BertForSequenceClassification(
  (bert): BertModel(
    (embeddings): BertEmbeddings(
      (word_embeddings): Embedding(30522, 768, padding_idx=0)
      (position_embeddings): Embedding(512, 768)
      (token_type_embeddings): Embedding(2, 768)
      (LayerNorm): LayerNorm((768,), eps=1e-12, elementwise_affine=True)
      (dropout): Dropout(p=0.1, inplace=False)
    )
    (encoder): BertEncoder(
      (layer): ModuleList(
        (0-11): 12 x BertLayer(
          (attention): BertAttention(
            (self): BertSdpaSelfAttention(
              (query): Linear(in_features=768, out_features=768, bias=True)
              (key): Linear(in_features=768, out_features=768, bias=True)
              (value): Linear(in_features=768, out_features=768, bias=True)
              (dropout): Dropout(p=0.1, inplace=False)
            )
            (output): BertSelfOutput(
              (dense): Linear(in_features=768, out_features=768, bias=True)
              (LayerNorm): LayerNorm((768,), eps=1e

In [290]:
# Example input
tokenizer("BERT is awesome!", return_tensors='pt')
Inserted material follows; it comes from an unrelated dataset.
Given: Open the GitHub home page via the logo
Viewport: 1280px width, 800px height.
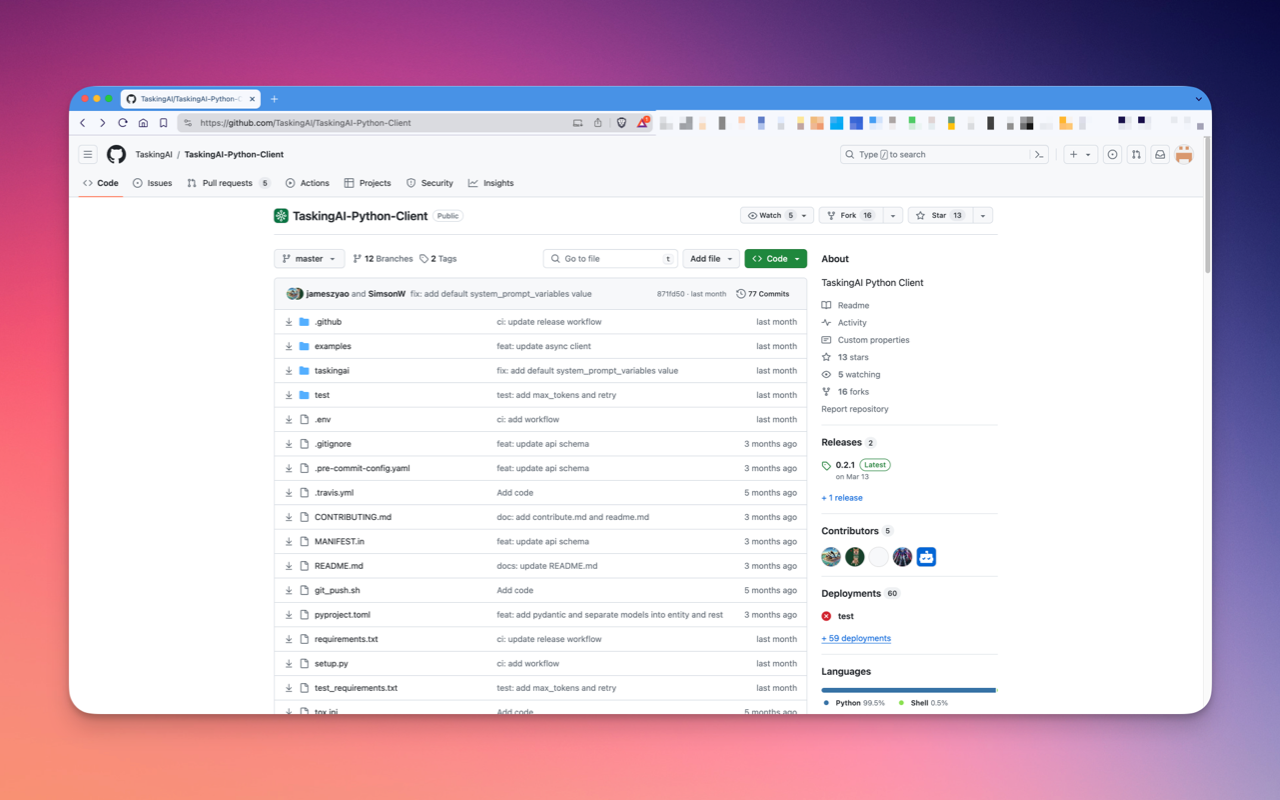Looking at the screenshot, I should click(115, 154).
{'input_ids': tensor([[  101, 14324,  2003, 12476,   999,   102]]), 'token_type_ids': tensor([[0, 0, 0, 0, 0, 0]]), 'attention_mask': tensor([[1, 1, 1, 1, 1, 1]])}

In [291]:
# Forward pass (get classification logits)
outputs = model_cls(**inputs)
outputs

SequenceClassifierOutput(loss=None, logits=tensor([[0.2670, 0.0884]], grad_fn=<AddmmBackward0>), hidden_states=None, attentions=None)

In [294]:
logits = outputs.logits
logits

tensor([[0.2670, 0.0884]], grad_fn=<AddmmBackward0>)

In [297]:
# Compute loss (if labels are provided)
labels = torch.tensor([1]).unsqueeze(0) # Batch size 1, binary label
labels

tensor([[1]])

In [299]:
# Load pre-trained BERT model for text classification (binary classification)
model_cls = BertForSequenceClassification.from_pretrained('bert-base-uncased', num_labels=2)

# Example input
inputs = tokenizer("BERT is awesome!", return_tensors='pt')
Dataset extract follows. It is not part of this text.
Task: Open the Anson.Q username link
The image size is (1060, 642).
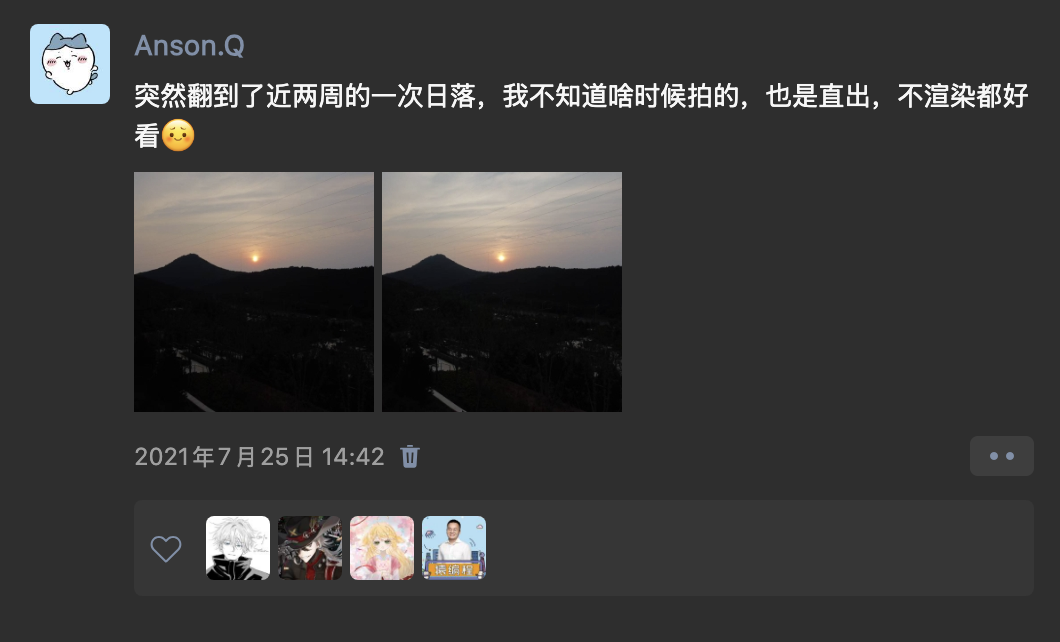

Some weights of BertForSequenceClassification were not initialized from the model checkpoint at bert-base-uncased and are newly initialized: ['classifier.bias', 'classifier.weight']
You should probably TRAIN this model on a down-stream task to be able to use it for predictions and inference.


In [306]:

# Forward pass (get classification logits)
outputs = model_cls(**inputs)
logits = outputs.logits

# Compute loss (if labels are provided)
labels = torch.tensor([1]).unsqueeze(0)  # Batch size 1, binary label
loss = torch.nn.CrossEntropyLoss()(logits, labels)

RuntimeError: 0D or 1D target tensor expected, multi-target not supported

In [307]:
# Optimizer
optimizer = AdamW(model_cls.parameters(), lr=1e-5)
optimizer.zero_grad()
loss.backward()
optimizer.step()

print("Logits: ", logits)
print("Loss: ", loss.item())

NameError: name 'loss' is not defined

Key Points:
1. Fine-Tuning: BERT is adaptable for many tasks by simply training a small classification layer on top of its embeddings.
2. Transfer Learning: The fine-tuning process leverages BERT's pre-trained knowledge and adapts it to specific tasks with minimal training data.

##### Summary of BERT Workflow:
1. Tokenization: Convert input text into tokens, including special tokens [CLS] and [SEP].
2. Transformer Encoding: Apply multi-head attention and feed-forward networks to create contextual embeddings.
3. Pre-training Tasks: MLM and NSP help BERT learn language representation.
4. Fine-Tuning: Adapt BERT for specific NLP tasks with minimal modifications to the architecture.